1.78 TB Speicherplatz (rein rechnerisch) verteilt auf 6 Platten. Auch wenn zwei ausfallen, ist das Dateisystem noch voll nutzbar. Aber wie ihr sehr, sind nur noch wenige GB frei. Werde das System deshalb sehr bald erweitern. Drei 250GB Platten fliegen dann raus, stattdessen kommen dann 3x 1.5TB rein.



TS-JC hat gesagt.:


> Eine andere Frage.. DVD sieht dir zu schlecht aus? Also ich habe nie eine Auflösung auch nur annähernd in der Größe gehabt (19" bei 1280x1024 reicht mir vollkommen), aber kann das wirklich sein das es dabei so schlecht aussieht?

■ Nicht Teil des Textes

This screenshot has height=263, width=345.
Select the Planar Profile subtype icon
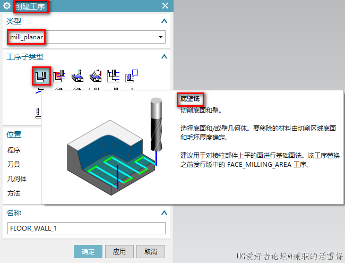132,76
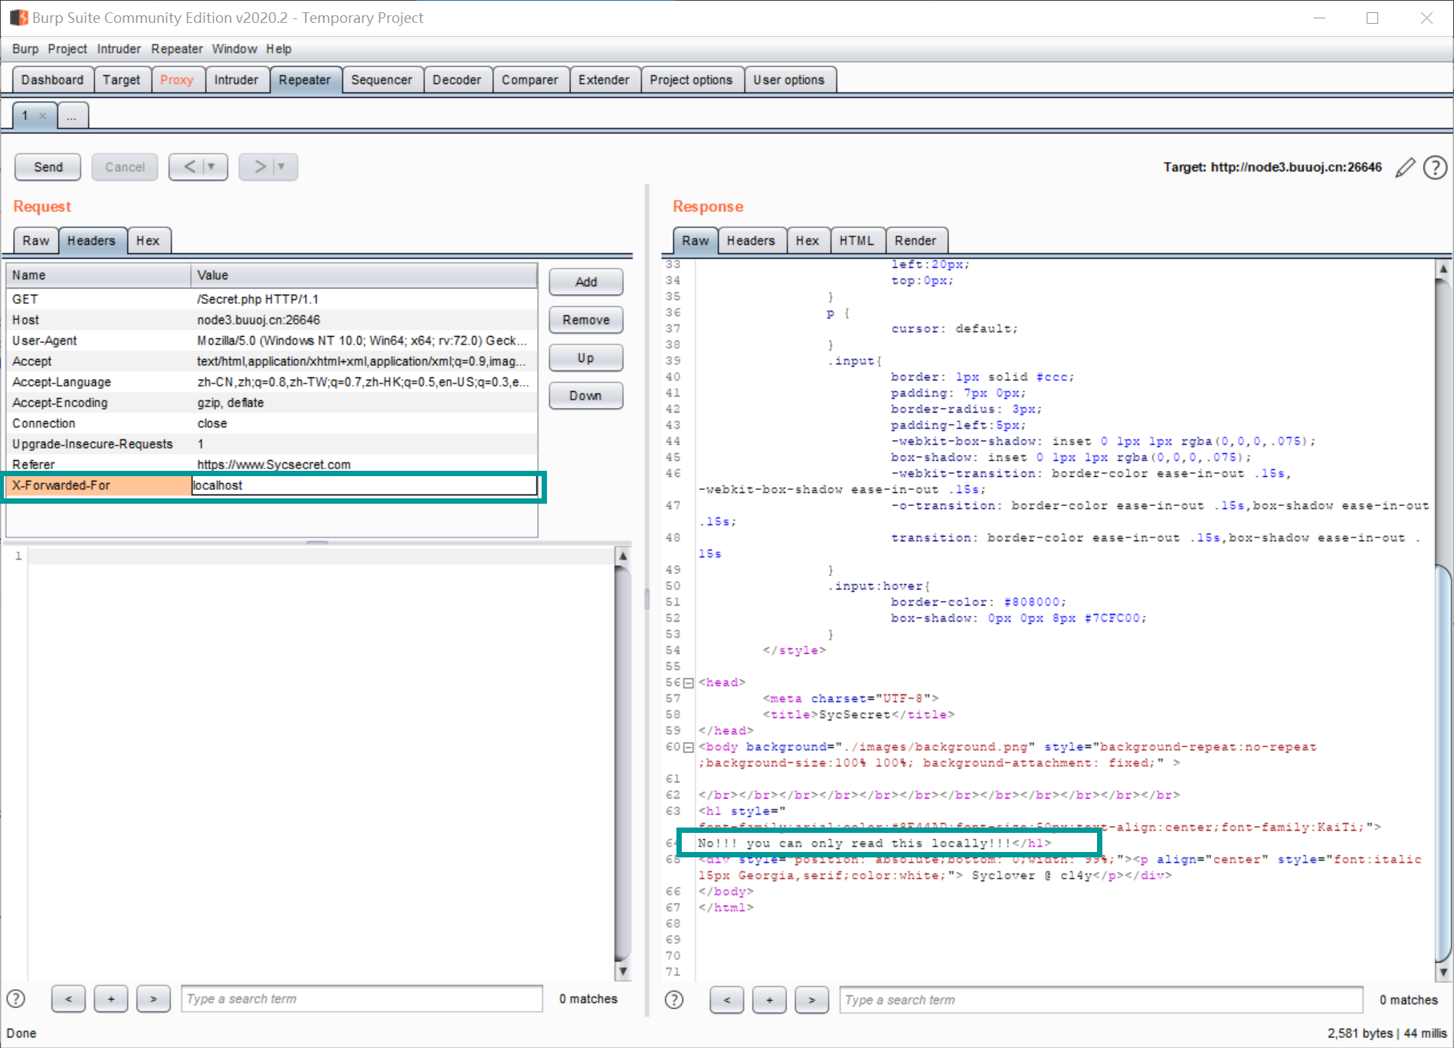This screenshot has height=1048, width=1454.
Task: Click the Send button
Action: pos(48,167)
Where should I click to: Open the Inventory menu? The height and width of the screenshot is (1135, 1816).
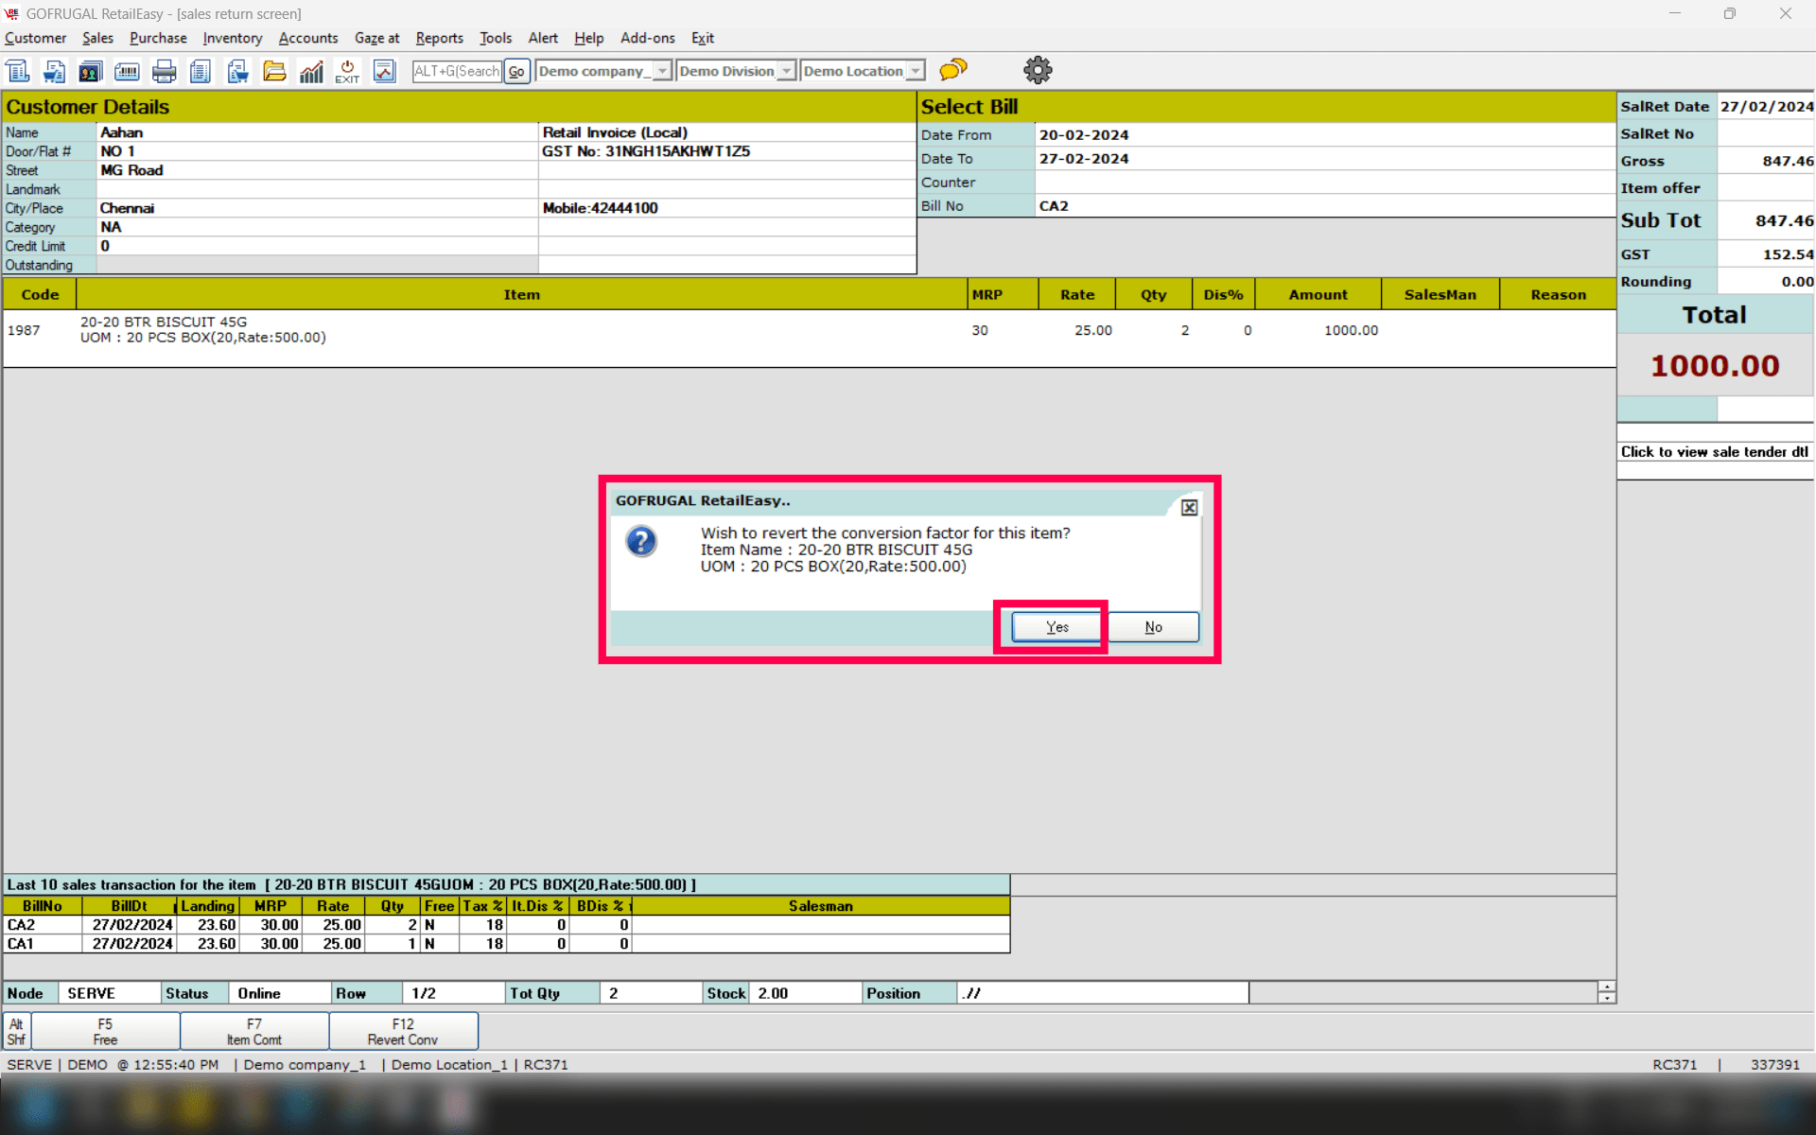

Ja, das Bild sieht echt schlecht aus. Vielleicht hast du schon mal bei Mediamarkt & Co. die neuen HD Fernseher gesehen, die ein Analog-Signal bekommen. Der Fernseher muss das Bild dann auf eine entsprechende Auflösung aufblasen. Dabei verliert man an Qualität und das sieht man.


----------



## darkframe (26. November 2008)

Hi,


port29 hat gesagt.:


> Ich habe mir den Wiki Artikel zu dem Thema noch nicht ganz durchgelesen. Aber wo sitzt dieser Chip? Im Monitor bzw. Display - das ist klar. Aber wo sitzt er im Rechner? Im BD Laufwerk oder auf der Grafikkarte? Ich hab nur so nebenbei mal mitbekommen, dass auch dieser Schutz bereits geknackt wurde. Dementsprechend würde man diesen Chip umgehen, in dem man die Disc rippt. (Ob das jetzt legal ist oder nicht, mal beiseite gestellt)


sorry, wo der Chip genau sitzt, weiß ich auch nicht.

In der Tat ist der Kopierschutz mittlerweile wohl geknackt worden (siehe hier). Da werden dann sicher wieder Gegenmaßnahmen folgen und Gegen-Gegenmaßnahmen und Gegen-Gegen-Gegen... etc., etc.

Zu den Preisen: Bei Neuerscheinungen finde ich die noch zu hoch. Wenn man aber etwas Geduld hat, dann fallen die Preise tatsächlich oft auf DVD-Niveau.


----------